Copy the forum thread on keeping guns away from toddlers word for word, between "you probably dont" and "of times before.", inclusive.

___ Supplied passage

3K views 33 replies 25 participants last post by  1911 guy 
#1 ·
This question is for those who have young children at home. My son is almost two, which is too young to explain firearms to him. So my question is what methods have you used to protect them from the gun yet keep accessibility high for home defense situations?
 
#2 ·
i dont have children but come from a big hunting family.
i was always familiar with them along with my younger sisters and knew they were not toys and so did they. my dad would tell us what they were and that they were not something to play with not just for us but anybody. by the time i was 5 i had my first 22.
you probably dont want rifles above your fireplace or anything.
a good gun cabinet is a good thing too.
dont know if im making any sence or if ya know what im talking about
 
#4 ·
If you'd run a :search: , this question has been asked dozens of times before.

1) Hidden in a high place the toddler could not conceivably access. One member just suggested putting large hooks on the inside of your closet, above the door, and hanging the gun there. You wouldn't see it unless you stood in the closet and looked outward.

2) Wedged tight between the headboard of the bed and the wall so that a young child could not pull it free, with a light jacket or something similar casually covering it.

______
___ Excerpted records

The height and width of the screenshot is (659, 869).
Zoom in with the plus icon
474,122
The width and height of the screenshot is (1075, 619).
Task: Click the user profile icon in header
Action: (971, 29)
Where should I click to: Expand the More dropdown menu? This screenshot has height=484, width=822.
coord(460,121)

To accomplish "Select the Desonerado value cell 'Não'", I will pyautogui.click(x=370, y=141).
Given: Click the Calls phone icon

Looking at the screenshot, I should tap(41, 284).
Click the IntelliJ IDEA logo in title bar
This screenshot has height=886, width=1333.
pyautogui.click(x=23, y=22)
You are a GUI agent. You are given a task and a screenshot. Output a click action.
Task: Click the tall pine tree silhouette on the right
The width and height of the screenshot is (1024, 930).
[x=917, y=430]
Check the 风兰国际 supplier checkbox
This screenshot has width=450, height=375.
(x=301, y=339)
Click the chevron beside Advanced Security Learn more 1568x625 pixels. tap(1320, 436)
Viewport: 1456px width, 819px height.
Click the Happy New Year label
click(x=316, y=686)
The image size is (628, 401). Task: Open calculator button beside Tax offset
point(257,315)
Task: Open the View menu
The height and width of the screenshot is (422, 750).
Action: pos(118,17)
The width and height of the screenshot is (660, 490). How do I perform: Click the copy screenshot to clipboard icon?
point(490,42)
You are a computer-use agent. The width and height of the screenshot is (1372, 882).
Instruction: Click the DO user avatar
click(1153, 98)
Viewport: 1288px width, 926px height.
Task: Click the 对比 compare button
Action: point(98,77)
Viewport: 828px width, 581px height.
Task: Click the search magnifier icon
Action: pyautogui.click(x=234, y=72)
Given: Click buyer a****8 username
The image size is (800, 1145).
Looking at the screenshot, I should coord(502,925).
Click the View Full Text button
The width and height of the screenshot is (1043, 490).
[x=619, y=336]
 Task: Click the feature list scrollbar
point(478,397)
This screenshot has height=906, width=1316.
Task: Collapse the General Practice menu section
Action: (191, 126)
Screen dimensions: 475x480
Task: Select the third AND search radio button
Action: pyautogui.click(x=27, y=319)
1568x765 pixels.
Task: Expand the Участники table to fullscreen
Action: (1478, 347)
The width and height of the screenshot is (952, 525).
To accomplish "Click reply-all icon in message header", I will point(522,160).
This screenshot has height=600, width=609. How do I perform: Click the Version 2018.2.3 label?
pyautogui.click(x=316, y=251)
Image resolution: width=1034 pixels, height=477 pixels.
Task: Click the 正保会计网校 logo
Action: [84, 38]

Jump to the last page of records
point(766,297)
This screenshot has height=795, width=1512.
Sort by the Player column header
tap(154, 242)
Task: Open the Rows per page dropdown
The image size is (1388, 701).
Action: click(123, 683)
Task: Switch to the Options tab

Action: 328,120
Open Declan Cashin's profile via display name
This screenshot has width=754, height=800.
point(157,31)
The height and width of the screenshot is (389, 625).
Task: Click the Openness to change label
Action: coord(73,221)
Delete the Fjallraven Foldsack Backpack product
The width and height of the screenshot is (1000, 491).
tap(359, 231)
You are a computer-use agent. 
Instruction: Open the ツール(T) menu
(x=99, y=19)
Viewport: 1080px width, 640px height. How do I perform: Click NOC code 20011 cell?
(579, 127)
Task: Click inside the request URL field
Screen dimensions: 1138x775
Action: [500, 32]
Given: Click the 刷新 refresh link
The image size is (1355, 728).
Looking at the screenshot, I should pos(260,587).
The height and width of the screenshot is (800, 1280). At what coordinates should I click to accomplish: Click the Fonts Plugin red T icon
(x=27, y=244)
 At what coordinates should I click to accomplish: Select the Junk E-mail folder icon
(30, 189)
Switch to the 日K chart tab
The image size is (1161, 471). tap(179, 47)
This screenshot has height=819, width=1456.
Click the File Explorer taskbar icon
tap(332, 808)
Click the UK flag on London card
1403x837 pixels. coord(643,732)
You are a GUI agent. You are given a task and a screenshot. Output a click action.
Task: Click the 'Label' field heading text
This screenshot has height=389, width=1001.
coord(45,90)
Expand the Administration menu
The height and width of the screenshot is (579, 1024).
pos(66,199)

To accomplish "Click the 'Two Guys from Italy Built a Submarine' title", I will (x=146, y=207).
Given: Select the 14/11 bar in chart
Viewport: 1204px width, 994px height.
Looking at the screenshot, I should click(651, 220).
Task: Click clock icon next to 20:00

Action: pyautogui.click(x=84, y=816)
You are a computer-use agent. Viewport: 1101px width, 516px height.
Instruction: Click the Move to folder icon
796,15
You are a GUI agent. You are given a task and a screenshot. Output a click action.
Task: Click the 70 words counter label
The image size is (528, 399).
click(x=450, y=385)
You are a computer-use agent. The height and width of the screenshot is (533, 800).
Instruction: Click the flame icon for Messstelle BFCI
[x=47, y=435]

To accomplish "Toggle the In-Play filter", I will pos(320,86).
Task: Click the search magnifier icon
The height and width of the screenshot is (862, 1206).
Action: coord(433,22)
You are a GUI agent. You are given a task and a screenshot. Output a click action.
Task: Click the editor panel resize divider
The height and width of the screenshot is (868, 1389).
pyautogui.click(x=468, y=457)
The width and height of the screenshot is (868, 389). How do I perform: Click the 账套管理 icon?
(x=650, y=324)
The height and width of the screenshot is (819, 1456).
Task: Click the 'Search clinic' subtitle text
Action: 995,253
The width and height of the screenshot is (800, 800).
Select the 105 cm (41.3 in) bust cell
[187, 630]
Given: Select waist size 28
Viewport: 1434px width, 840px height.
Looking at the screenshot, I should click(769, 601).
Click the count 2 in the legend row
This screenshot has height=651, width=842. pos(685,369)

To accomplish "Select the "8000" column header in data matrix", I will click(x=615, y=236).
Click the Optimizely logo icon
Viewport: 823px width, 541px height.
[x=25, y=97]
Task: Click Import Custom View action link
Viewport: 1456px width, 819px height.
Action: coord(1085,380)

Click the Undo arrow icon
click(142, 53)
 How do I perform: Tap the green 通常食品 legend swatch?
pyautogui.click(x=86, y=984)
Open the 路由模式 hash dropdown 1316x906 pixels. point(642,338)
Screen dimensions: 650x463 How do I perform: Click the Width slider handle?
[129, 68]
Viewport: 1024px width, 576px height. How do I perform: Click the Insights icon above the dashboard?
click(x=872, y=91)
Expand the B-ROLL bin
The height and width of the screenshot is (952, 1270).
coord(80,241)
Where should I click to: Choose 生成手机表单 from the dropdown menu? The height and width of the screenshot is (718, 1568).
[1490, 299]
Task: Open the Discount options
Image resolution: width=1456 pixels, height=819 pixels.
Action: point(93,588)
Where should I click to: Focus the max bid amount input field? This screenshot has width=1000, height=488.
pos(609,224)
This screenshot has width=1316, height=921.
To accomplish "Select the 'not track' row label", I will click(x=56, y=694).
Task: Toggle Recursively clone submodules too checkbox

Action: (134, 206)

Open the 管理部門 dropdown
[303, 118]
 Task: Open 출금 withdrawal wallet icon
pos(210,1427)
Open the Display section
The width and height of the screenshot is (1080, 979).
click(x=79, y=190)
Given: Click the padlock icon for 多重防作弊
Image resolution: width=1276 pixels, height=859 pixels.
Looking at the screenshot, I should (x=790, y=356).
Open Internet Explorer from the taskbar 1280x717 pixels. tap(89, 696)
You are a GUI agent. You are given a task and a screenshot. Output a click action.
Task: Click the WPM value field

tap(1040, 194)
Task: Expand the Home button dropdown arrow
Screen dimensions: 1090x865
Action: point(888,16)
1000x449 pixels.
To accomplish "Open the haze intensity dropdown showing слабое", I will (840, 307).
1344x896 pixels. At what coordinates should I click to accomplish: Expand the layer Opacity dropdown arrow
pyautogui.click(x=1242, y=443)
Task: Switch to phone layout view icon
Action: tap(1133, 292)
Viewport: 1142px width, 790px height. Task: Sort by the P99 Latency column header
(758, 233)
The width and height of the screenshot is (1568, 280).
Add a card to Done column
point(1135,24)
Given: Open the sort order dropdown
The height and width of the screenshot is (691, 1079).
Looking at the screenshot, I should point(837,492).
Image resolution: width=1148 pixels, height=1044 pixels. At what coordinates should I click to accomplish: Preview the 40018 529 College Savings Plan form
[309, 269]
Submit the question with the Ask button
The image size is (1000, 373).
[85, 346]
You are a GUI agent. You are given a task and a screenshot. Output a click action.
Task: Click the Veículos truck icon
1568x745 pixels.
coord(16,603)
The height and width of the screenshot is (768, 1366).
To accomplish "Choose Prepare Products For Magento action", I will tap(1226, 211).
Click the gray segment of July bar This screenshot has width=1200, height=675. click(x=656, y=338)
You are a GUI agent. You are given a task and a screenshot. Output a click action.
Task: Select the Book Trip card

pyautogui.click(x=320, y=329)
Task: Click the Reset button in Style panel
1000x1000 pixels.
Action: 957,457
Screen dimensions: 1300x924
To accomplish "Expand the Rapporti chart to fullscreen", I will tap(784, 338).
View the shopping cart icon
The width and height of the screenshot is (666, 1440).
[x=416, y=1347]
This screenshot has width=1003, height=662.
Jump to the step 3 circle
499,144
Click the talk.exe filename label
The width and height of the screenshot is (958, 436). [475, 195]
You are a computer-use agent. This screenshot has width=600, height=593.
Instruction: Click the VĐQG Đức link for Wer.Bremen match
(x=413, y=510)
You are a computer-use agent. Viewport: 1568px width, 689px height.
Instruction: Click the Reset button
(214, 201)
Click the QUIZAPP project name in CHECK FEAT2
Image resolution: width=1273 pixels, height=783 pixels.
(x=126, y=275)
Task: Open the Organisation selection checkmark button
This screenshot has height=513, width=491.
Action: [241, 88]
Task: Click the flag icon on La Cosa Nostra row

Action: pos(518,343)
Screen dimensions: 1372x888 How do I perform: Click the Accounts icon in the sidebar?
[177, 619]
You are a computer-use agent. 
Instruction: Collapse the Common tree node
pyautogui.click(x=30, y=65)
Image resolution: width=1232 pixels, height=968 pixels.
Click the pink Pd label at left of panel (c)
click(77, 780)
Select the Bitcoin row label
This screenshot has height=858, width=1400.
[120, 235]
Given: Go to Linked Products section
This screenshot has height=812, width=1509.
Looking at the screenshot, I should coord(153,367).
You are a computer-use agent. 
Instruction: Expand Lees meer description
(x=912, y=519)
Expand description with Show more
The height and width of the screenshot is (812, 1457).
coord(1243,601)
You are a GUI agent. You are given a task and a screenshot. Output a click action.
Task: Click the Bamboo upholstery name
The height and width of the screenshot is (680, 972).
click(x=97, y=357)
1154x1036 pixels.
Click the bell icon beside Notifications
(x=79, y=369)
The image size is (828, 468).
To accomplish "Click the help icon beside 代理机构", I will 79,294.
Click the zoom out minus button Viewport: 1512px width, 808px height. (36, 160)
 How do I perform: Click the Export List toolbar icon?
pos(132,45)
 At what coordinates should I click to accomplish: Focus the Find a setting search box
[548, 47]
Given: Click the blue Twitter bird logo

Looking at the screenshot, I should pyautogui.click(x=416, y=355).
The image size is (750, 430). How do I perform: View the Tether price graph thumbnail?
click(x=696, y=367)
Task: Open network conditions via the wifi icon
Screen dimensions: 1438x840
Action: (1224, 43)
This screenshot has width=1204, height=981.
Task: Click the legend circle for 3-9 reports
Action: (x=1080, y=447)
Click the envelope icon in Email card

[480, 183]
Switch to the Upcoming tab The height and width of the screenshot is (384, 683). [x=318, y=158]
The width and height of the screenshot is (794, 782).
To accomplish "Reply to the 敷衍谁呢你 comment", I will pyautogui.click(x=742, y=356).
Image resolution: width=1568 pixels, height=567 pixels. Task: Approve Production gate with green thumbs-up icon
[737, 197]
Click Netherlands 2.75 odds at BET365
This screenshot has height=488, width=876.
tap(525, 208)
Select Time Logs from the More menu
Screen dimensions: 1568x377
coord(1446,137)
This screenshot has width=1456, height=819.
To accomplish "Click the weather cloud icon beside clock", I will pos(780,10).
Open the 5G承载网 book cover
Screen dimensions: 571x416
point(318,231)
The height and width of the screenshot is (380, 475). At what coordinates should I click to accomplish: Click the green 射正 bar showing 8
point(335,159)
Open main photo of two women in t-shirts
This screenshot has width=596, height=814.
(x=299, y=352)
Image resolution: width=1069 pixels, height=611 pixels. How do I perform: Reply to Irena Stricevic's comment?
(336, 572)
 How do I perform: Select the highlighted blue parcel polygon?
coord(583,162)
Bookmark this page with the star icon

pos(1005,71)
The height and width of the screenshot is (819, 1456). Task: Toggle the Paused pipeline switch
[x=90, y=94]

______

Final result:
you probably dont want rifles above your fireplace or anything.
a good gun cabinet is a good thing too.
dont know if im making any sence or if ya know what im talking about
 
#4 ·
If you'd run a :search: , this question has been asked dozens of times before.